*Entries taken from a collection:*
###

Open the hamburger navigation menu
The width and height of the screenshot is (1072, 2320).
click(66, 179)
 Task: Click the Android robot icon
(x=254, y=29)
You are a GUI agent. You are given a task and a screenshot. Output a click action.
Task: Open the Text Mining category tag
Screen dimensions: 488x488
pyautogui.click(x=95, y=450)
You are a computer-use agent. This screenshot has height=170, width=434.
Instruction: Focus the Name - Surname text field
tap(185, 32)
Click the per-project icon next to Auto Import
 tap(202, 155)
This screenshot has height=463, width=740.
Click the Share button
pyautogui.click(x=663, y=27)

###

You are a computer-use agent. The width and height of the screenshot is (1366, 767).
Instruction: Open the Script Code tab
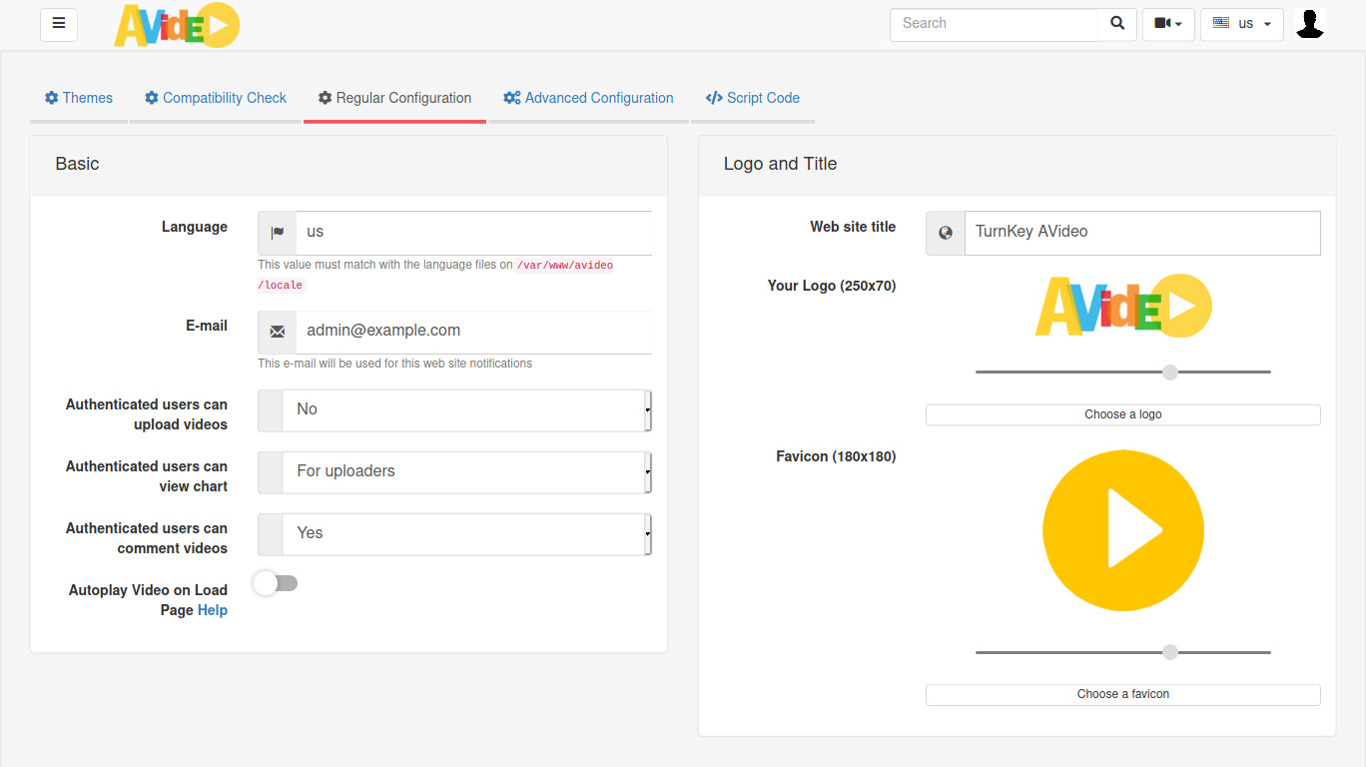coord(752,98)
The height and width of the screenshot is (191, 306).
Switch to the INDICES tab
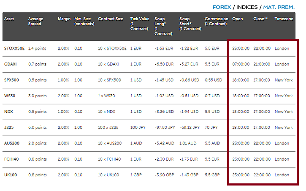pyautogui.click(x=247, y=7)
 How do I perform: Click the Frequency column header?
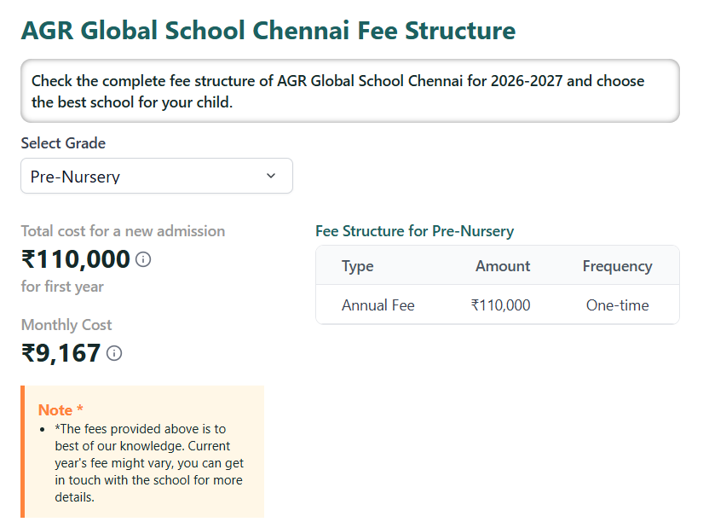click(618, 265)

###

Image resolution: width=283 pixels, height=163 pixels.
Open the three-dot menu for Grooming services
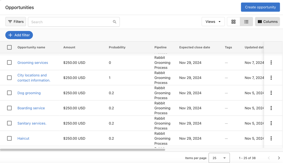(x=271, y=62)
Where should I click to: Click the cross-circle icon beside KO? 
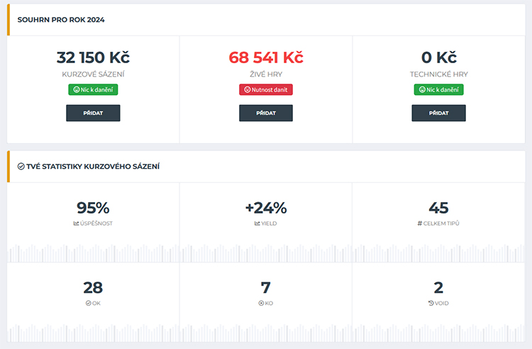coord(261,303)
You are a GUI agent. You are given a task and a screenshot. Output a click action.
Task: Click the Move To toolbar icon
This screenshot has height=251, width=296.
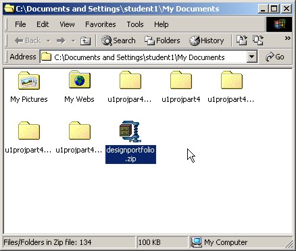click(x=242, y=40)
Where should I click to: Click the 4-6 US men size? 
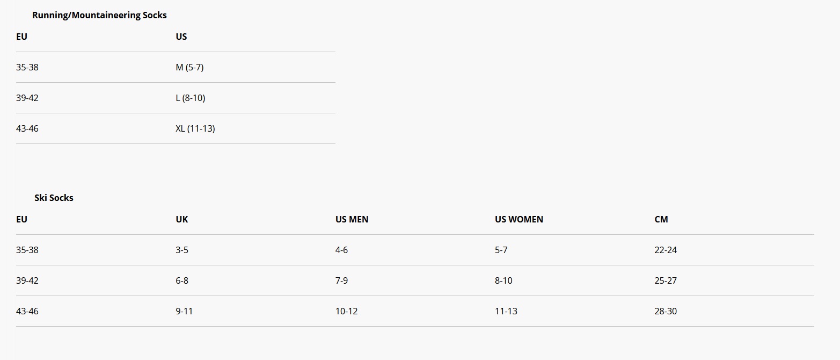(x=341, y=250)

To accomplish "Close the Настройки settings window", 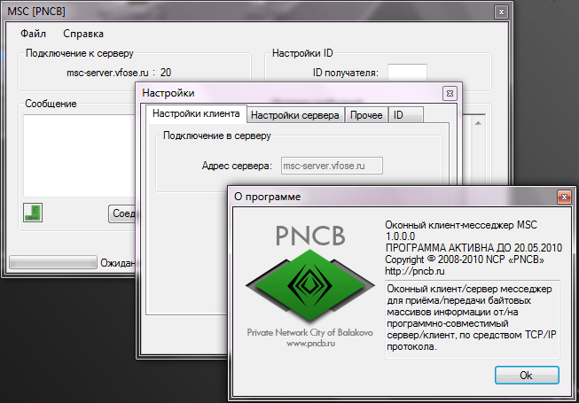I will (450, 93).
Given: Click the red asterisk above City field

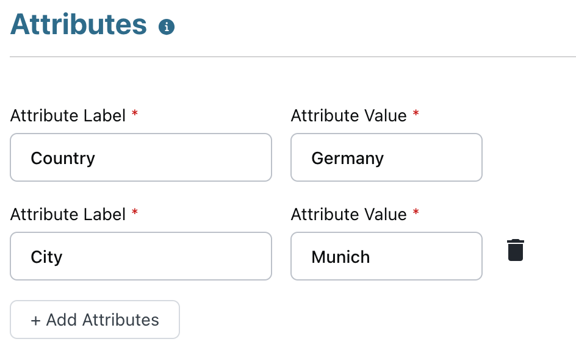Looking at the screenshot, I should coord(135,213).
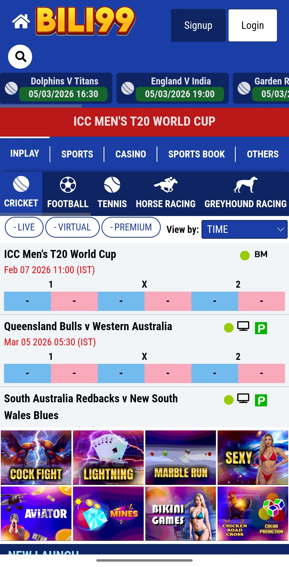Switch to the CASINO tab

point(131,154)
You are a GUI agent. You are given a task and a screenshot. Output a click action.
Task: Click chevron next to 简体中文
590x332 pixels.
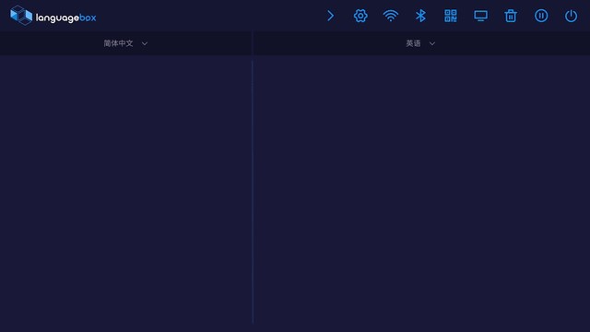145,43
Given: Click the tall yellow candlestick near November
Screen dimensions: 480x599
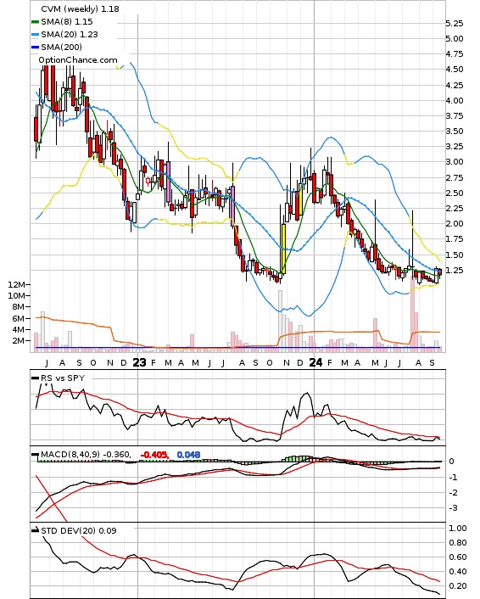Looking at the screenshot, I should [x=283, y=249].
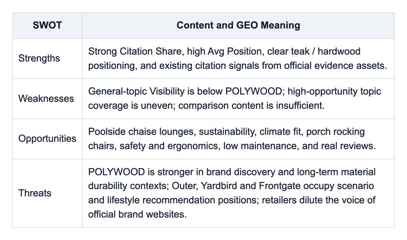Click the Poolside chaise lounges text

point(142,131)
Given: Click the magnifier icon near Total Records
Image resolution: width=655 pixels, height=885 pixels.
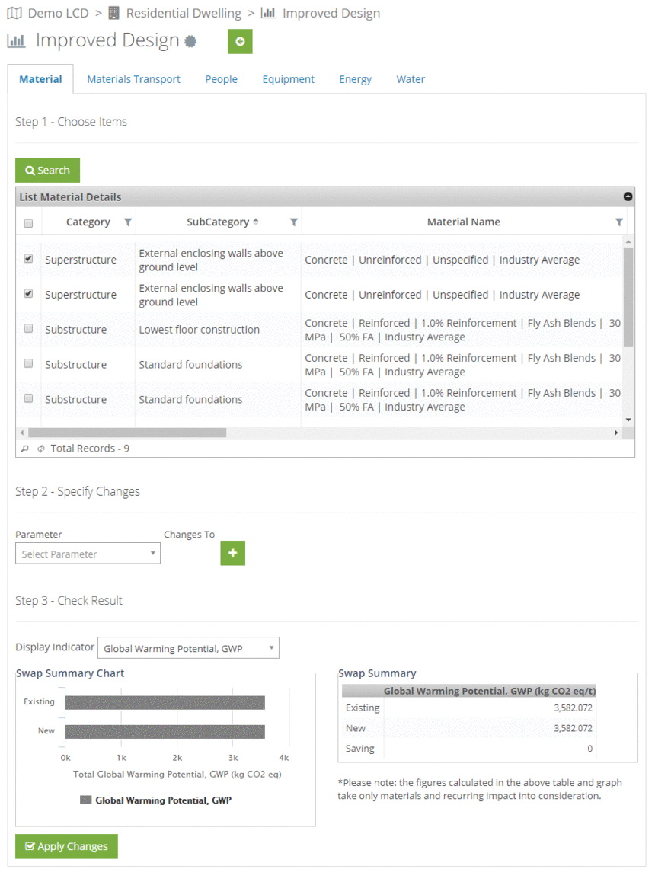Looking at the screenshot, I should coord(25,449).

###

*EXERCISE PROMPT:* Filter the entries and keep only the lines holding "computer".

*ANSWER TO THIS EXERCISE:*
You are a computer-use agent. This screenshot has height=170, width=434.
You are a computer-use agent. The width and height of the screenshot is (1366, 767).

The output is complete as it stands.